--- START ---

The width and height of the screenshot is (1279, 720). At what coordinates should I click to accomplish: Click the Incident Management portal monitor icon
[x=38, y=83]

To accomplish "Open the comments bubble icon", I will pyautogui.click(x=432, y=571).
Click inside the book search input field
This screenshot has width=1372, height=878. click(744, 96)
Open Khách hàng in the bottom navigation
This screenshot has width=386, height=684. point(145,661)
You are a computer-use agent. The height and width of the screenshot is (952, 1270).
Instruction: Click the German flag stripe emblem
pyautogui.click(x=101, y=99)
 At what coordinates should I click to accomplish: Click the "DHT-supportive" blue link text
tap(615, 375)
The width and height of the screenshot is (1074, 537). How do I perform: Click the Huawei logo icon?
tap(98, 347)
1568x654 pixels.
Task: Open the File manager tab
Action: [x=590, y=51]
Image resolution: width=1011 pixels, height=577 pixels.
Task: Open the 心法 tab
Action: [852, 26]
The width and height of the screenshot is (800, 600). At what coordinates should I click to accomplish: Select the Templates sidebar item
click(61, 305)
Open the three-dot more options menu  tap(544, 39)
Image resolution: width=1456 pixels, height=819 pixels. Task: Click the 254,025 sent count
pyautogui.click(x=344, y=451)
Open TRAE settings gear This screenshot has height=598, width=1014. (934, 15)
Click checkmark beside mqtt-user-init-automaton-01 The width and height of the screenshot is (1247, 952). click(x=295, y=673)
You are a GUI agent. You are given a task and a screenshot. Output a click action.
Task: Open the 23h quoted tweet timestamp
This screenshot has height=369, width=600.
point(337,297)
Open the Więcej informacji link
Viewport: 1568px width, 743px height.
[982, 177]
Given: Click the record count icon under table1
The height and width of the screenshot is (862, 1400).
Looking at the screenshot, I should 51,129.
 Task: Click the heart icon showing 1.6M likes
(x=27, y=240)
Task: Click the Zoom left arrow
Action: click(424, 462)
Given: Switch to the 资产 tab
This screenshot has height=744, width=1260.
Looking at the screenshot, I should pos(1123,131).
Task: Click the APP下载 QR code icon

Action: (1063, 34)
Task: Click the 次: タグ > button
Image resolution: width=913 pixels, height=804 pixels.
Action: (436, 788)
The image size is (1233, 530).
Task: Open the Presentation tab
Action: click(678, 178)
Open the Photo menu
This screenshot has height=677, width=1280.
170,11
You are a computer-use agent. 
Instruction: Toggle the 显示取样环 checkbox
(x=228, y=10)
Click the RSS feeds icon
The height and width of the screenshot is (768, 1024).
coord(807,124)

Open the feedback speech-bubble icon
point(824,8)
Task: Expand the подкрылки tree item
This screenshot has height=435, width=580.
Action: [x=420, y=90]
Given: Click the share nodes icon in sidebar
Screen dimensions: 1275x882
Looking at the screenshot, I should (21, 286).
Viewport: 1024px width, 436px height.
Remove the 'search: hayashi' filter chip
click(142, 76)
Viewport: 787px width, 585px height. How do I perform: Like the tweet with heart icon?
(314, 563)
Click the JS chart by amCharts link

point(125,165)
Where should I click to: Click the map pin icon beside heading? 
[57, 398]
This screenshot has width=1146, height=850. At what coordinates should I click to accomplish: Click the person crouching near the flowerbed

--- END ---

Return, without any change, only the lines from the one containing "Viewport: 787px width, 585px" through the last line of the entries above.

- **TASK RESPONSE**
Viewport: 787px width, 585px height. How do I perform: Like the tweet with heart icon?
(314, 563)
Click the JS chart by amCharts link

point(125,165)
Where should I click to: Click the map pin icon beside heading? 
[57, 398]
This screenshot has width=1146, height=850. At what coordinates should I click to accomplish: Click the person crouching near the flowerbed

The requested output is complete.